Booth gives detailed portraits of his friend Furry Lewis, famously memorialized by Joni Mitchell in “Furry Sings the Blues,’’ a one-legged wonder reduced to sweeping streets in Memphis and playing the occasional gig in thinly-attended coffee houses by the time Booth befriended him. 

“No… all these years, I kept working for the city, thinking things might change, Beale Street might go back like it was,” Lewis tells Booth, an interlocutor savvy enough to stay out of the frame when he realizes he’s hit conversational gold. “But it never did.”
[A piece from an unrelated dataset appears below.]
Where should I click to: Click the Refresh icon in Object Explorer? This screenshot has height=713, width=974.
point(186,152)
“But you went on playing.”

“Oh, yes, I played at home. Sometimes, nothing to do, no place to play, I’d hock the guitar and get me something to drink. And then I’d wish I had it, so I could play, even just for myself. I never quit playing, but I didn’t play out enough for people to know who I was. Sometimes I’d see a man, a beggar, you know, playing guitar on the sidewalk, and I’d drop something in his cup, and he wouldn’t even know who I was. He thought I was just a street-sweeper.’’
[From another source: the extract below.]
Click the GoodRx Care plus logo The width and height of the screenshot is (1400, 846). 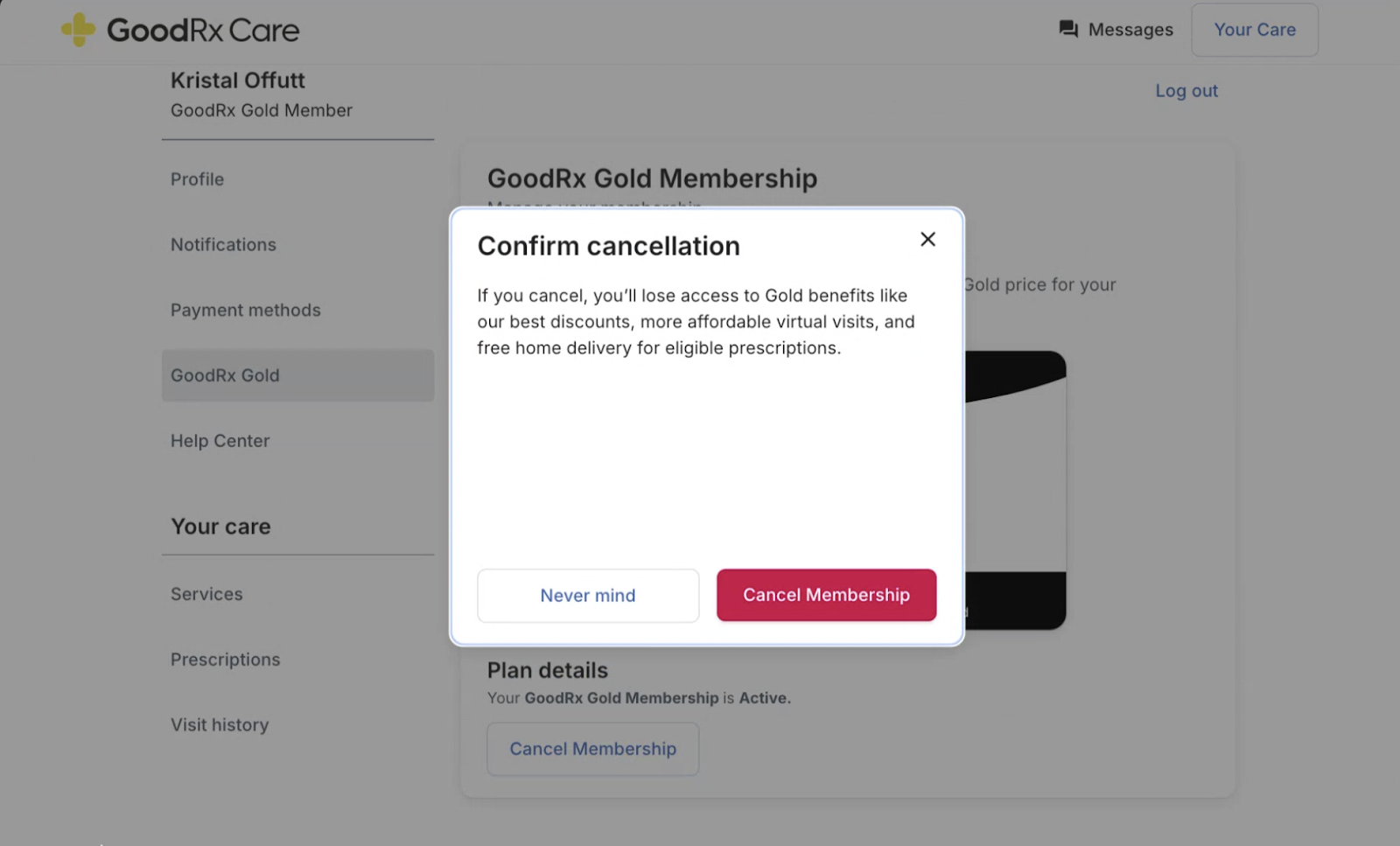coord(77,29)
The collection also includes indelible portraits of Otis Redding fooling around with the initial version of “Sitting on the Dock of the Bay’’ at a Memphis studio just before his fatal plane flight, and the Bar-Keys, the back-up band who lived and died with him. Booth hangs out with Mose Allison after the Faulknerian pianist/songwriter turned 70, eliciting a wry response when he asks what Mose thought of The Who’s “Young Man Blues’’ cover: “I got a check in the mail for $7,000. I thought, ‘Man, what the hell is this? This must be some mistake.’”

Along with the likes of Elvis Presley—whom he chronicled for Esquire with a lead that was cut about Elvis performing an intimate act on Natalie Wood—and James Brown, Booth celebrates lesser known musicians like Bobby Rush, of whom he writes: “Bobby Rush, in his mid-sixties, continues to make first-rate R&B records and to have the best stage presence since Ike and Tina broke up. If my friend Mick Jagger were hip enough and wanted to revive his career—instead of endlessly dragging his scrawny ass around the planet, endlessly regurgitating his greatest hits—he would cut Bobby Rush’s ‘Jezebel.’”
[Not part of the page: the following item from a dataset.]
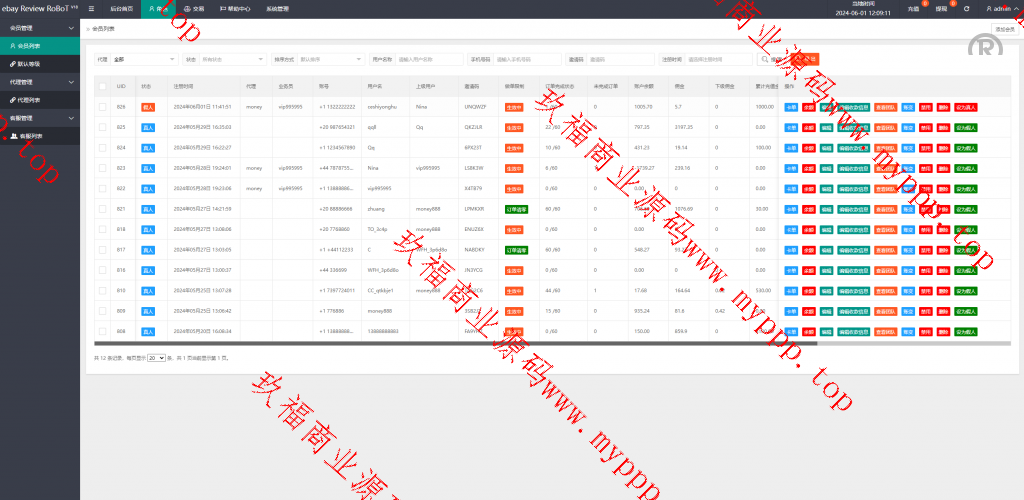Open the 充值 recharge notifications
Mick, apparently, misplaced the memo. But Booth is undaunted.

“Blues for the Red Man’’ pays homage to Memphis musician C.F. Freeman III, who jammed with greats like Steve Cropper and Duck Dunn when they were playing joints like the Rebel Room in Osceola, Arkansas, separated from the audience—and flying debris—by chicken wire. The piece, like many here, ends in a funeral, which Booth attends, accompanied by Sam The Sham, of “Wooly Bully’’ fame.

“When Freeman was good, he was the best, when he was bad, he was the worst,’’ said Sam. “If all the people were pallbearers who wanted to have that honor… the handles on this coffin would be a mile long.”

Historical essays on Ma Rainey, New Orleans cornet king Joe Oliver and Blind Willie McTell are thoroughly researched while avoiding academic dust—Booth has a knack for the telling anecdote, including the perhaps apocryphal claim that folklorist Alan Lomax acquired the rights to McTell’s work, since celebrated by Dylan and countless others, for a grand total of $10.

There are lapses here—a lengthy account of the travails of Presley’s physician, “Dr. Nick,” accused of overprescribing to the star in ways that presaged Michael Jackson—reads like a defense brief, and an unconvincing one at that. And some of the pieces here, including “Fascinating Changes,” a masterful profile of the late, great, emotionally disturbed jazz pianist Phineas Newborn, Jr., are repurposed from his earlier collection, Rythm Oil: A Journey Through the Music of the American South. And inclusion of a putative screenplay on the Memphis blues scene commissioned—but never aired—by Cybill Shepherd seems like filler.

But when Booth sticks to the music, he can’t be beat. He dedicates this volume to Dewey Phillips, the wild man disc jockey who played Elvis Presley’s first tunes, “That’s All Right, Mama’’ and “Blue Moon of Kentucky’’ 30 times on WHBQ in Memphis, then turned down the chance to be Elvis’ manager, leaving room, unfortunately, for “Colonel” Tom Parker.

The name of the show was “Red Hot and Blue.” Of course.